Archer did not actually see the benefits of this good defense as seen by his .325 BABIP, about 30 points over his career average, a LOB% lower than his career average, and an xwOBA of .292, which is 20 points lower than his actual wOBA of .311. Archer strikes out 29% of batters and walks just 7% pitching against the designated hitter. He is an ace, and a rotation fronted by Archer and Carlos Martinez would be tough for any team to match.

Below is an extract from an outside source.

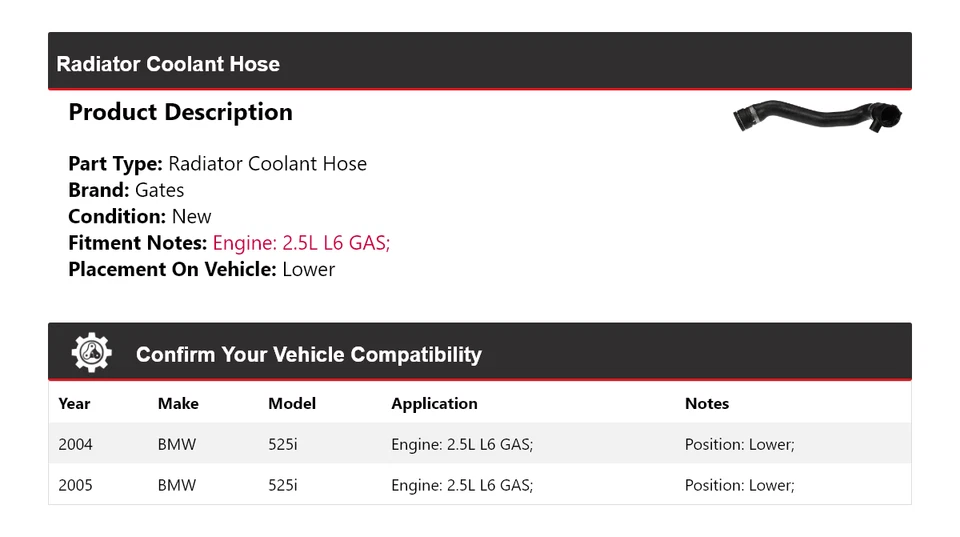Click Position: Lower note in 2004 row

[x=739, y=444]
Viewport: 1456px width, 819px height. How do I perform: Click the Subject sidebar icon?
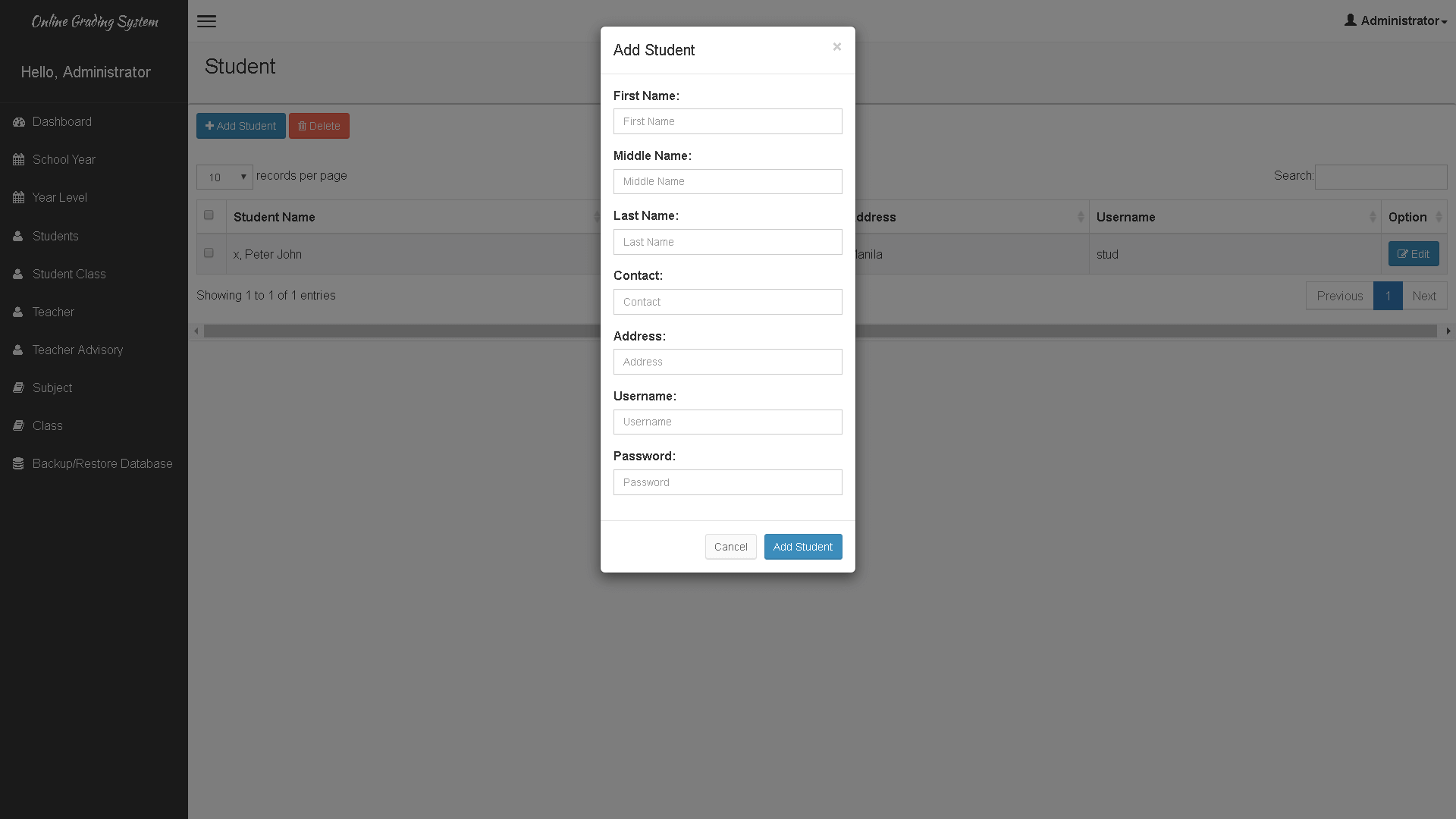pyautogui.click(x=19, y=387)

As for whether Archer is available, Marc Topkin of the Tampa Bay Times says there is considerable interest:

The Rays also are getting a predictable high volume of interest in starting RHP Chris Archer, who is under control for four years at a very reasonable $34 million, with the Braves, Brewers and Twins joining the Cards, Cubs and others. As one competing exec said when asked how many teams were in on Archer, "Who wouldn’t be."

Derrick Goold had this to say about that article:

The Cardinals rotation is already good. Depending on who exits the rotation, this move would make the Cardinals around 2.5 wins better next season and might make them the best rotation in the majors. Trading for Christian Yelich or Marcell Ozuna would likely have a similar impact. Trading for Josh Donaldson or Manny Machado would make a bigger impact, but would only bring that upgrade for a single year.

In November, I proposed the following deal for Archer as part of my ideal offseason.

Cardinals trade Jack Flaherty, Carson Kelly, Aledmys Diaz, Jordan Hicks, and Harrison Bader for Chris Archer

This one is going to hurt. Say goodbye to Yadi’s heir, a top pitching prospect and three other intriguing, top-100ish pieces. The Rays live on young, cost-controlled talent and getting a pitcher who can step in right away plus a catcher who is ready for the majors now, but could share the job with Wilson Ramos for one year helps them right now. The Rays middle infield situation isn’t great and Diaz could compete their for a starting job or at least play a utility role. Hicks has a ton of upside, and Bader might be able to compete for a spot in the outfield depending on how the team re-arranges first base and designated hitter.

Archer should command roughly the Quintana/Sale price with a contract that pays him just $33 million over the next four years, and maybe the package above falls a little short, but it is probably pretty close. You could sub out Weaver for Flaherty if that made the optics better.

Obviously Diaz is no longer available so some other substitution would be necessary, but this is probably pretty close to value for a pitcher of Archer’s talents. The team is also looking at Alex Colome, and we explored a potential Evan Longoria move last week. Colome might increase the deal by a little, but I definitely wouldn’t mind seeing him removed from the deal given the high cost usually associated with proven closers.

Given the monetary cost of Archer, that still leaves the possibility of a deal for Yelich or Ozuna where the Cardinals eat some of the salaries the Marlins are hoping to purge from their books in order to give up fewer prospects. The team could also still take on the considerable salaries of Josh Donaldson or Manny Machado.

Everyone wanted the Cardinals to trade for Giancarlo Stanton. It didn’t happen. Trading for Archer would take some of the sting out of that loss and going with Archer plus Yelich, Ozuna, Donaldson, or Machado would have more of an impact—considerably more if it is the latter two—than bringing in Stanton alone. It’s perhaps not the expected offseason for the Cardinals, but it would be an incredibly good outcome and a great offseason for a team hoping to move into the upper echelon of teams. These moves would put them there.